In reply to: Dionisis Kontominas (#1)

Re: Question regarding UTF-8 data and "C" collation on definition of field of table

Dionisis Kontominas <dkontominas@gmail.com> writes:

Let's say that the definition is for example as follows:
name character varying(8) COLLATE pg_catalog."C" NOT NULL
and also assume that the database default encoding is UTF8 and also the
Collate and Ctype is "C"". I plan to store strings of various languages in
this field.

Are these the correct settings that I should have used on creation of
the database?.

Well, it won't crash or anything, but sorting will be according
to byte-by-byte values. So the sort order of non-ASCII text is
likely to look odd. How much do you care about that?

regards, tom lane

Dionisis Kontominas

dkontominas@gmail.com

about 3 years ago

In reply to: Tom Lane (#2)

Re: Question regarding UTF-8 data and "C" collation on definition of field of table

Hello Tom,

Thank you for your response.

I suppose that affects the outcome of ORDER BY clauses on the field,
along with the content of the indexes. Is this right?

Assuming that the requirement exists, to store UTF-8 characters on a
field that can be from multiple languages, and the database default
encoding is UTF8 which is the right thing I suppose (please verify), what
do you think should be the values of the Collation and Ctype for the
database to behave correctly? I could not find something specific in the
documentation.

What I did find interesting though is the below statement:

24.2.2.1. Standard Collations
"Additionally, the SQL standard collation name ucs_basic is available for
encoding UTF8. It is equivalent to C and sorts by Unicode code point."

Is this the right collation in the creation of the database in this use
case?
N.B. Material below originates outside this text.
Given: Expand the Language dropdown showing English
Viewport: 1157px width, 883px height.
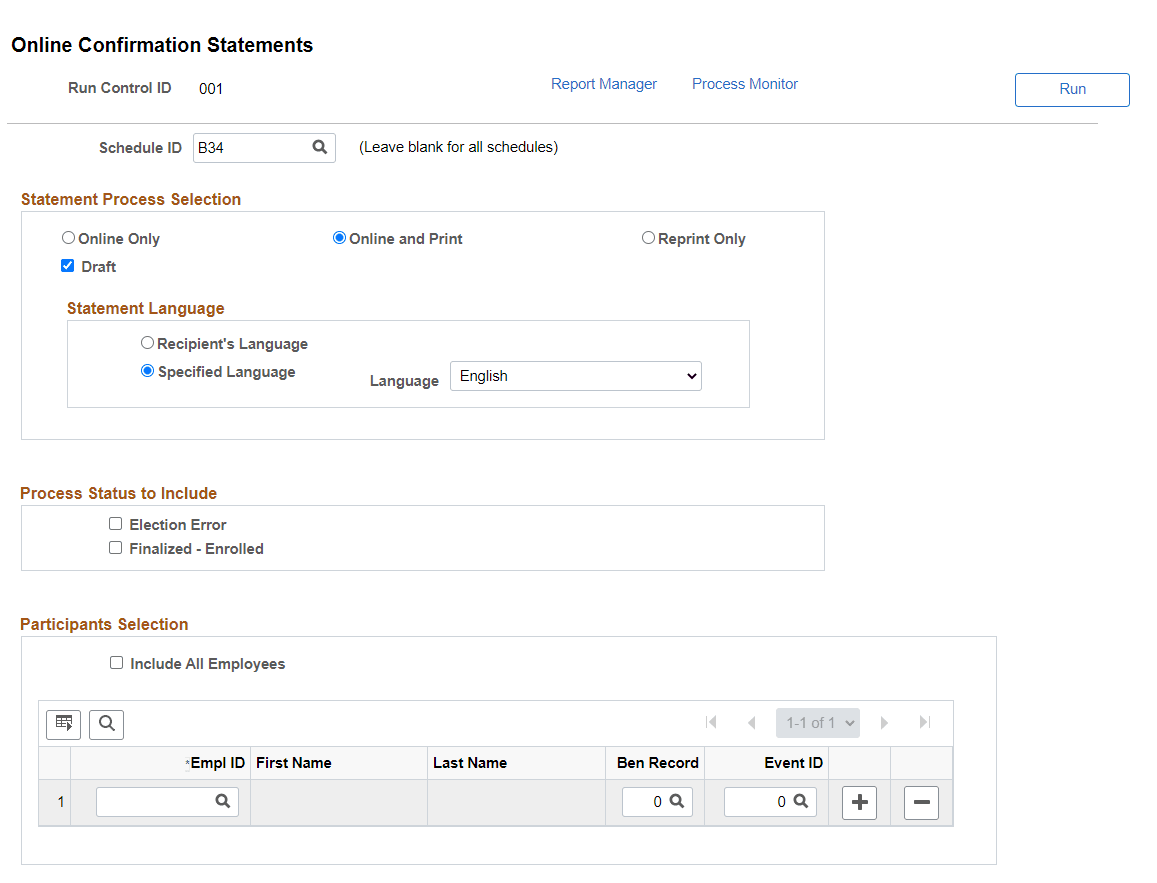Looking at the screenshot, I should pos(575,376).
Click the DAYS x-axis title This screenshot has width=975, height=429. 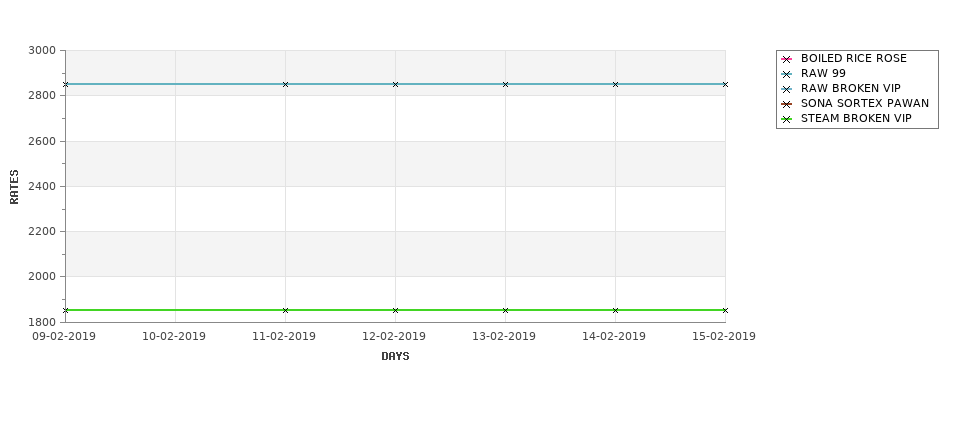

If so, what would be the corresponding suitable Ctype?

Regards,
Dionisis

On Mon, 6 Feb 2023 at 00:24, Tom Lane <tgl@sss.pgh.pa.us> wrote:

Show quoted text

Dionisis Kontominas <dkontominas@gmail.com> writes:

Let's say that the definition is for example as follows:
name character varying(8) COLLATE pg_catalog."C" NOT NULL
and also assume that the database default encoding is UTF8 and also the
Collate and Ctype is "C"". I plan to store strings of various languages

in

this field.

Are these the correct settings that I should have used on creation of
the database?.

Well, it won't crash or anything, but sorting will be according
to byte-by-byte values. So the sort order of non-ASCII text is
likely to look odd. How much do you care about that?

regards, tom lane

Tom Lane

tgl@sss.pgh.pa.us

about 3 years ago

In reply to: Dionisis Kontominas (#3)

Re: Question regarding UTF-8 data and "C" collation on definition of field of table

Dionisis Kontominas <dkontominas@gmail.com> writes:

I suppose that affects the outcome of ORDER BY clauses on the field,
along with the content of the indexes. Is this right?

Yeah.

Assuming that the requirement exists, to store UTF-8 characters on a
field that can be from multiple languages, and the database default
encoding is UTF8 which is the right thing I suppose (please verify), what
do you think should be the values of the Collation and Ctype for the
database to behave correctly?

Um ... so define "correct". If you have a mishmash of languages in the
same column, it's likely that they have conflicting rules about sorting,
and there may be no ordering that's not surprising to somebody.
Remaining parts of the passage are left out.